Out the door we went, and the second we hit the outside air, I understood. There were strange goings on going on. First, I could see my breath, which is quite strange because usually I only see it first thing in the morning. Then I noticed that there were small white things falling from the sky. Lots of small white things. I looked up, to try to see better, and one hit me right in the eye! I shook my head and looked up again, but the miscreant was gone.
So many of those things! Fat, almost hairy like big, white bugs, falling and hitting the ground, splat! Lots of them. Lots and lots of them! Hundreds, maybe even thousands!
“This is new,” I said to Jay.
“And a rraowerr! to you too, young man,” he replied. He’s such a goof – he never listens.
I walked with Jay to the front of the house. The pavement was wet, but then we got to the front lawn and I could see that it looked different. It looked funny, like someone spilled white paint all over it.
“Rrawererrr?” I asked.
“That’s snow,” Jay replied. Oh sure, now he listens!
I walked in the grass, remembering vaguely that Em had said I shouldn’t do so (somehow that made it more satisfying). I quickly noticed that the white stuff I was standing in was getting COLD! I leaned forward and stuck my nose in the grass – into the white stuff. I took a lick. Hm, funny: no real taste to it, just a strange, metallic tinge. Of course, kibble being my only real comparison I couldn’t tell you what it tasted like, but it definitly wasn’t kibble.
On the sidewalk in front of the house I watched as some of the big white things hit the ground. I leaned forward to lick them, too, but imagine my surprise when they just disappeared, right there on the sidewalk, right before my eyes! I barked my frustration – just the occasional bad word – and moved on to the neighbour’s yard. His grass looked funny, too, so I stuck my nose in it there too, and looked over at Jay.
“Cold, huh?” he said.
“You bet your sweet bippy,” I replied, though it sounded to Jay more like “Ruff!”

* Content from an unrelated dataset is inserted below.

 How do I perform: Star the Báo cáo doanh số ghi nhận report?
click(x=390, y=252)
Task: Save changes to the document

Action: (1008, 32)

We started walking. Every yard near ours was just the same, and the white things – the snow flakes, as Jay was calling them – were still falling quickly.
It wasn’t long before my feet started to feel really cold, and soon I was walking quickly, bouncing around, hopping, skipping, and trotting along. I finally got my jobbies done, and we headed back home.
I turned to look at Jay as we headed up the driveway. “That’s one for the books,” I said.
“Can’t argue with you there, little man,” he replied. “Can’t argue with you there.”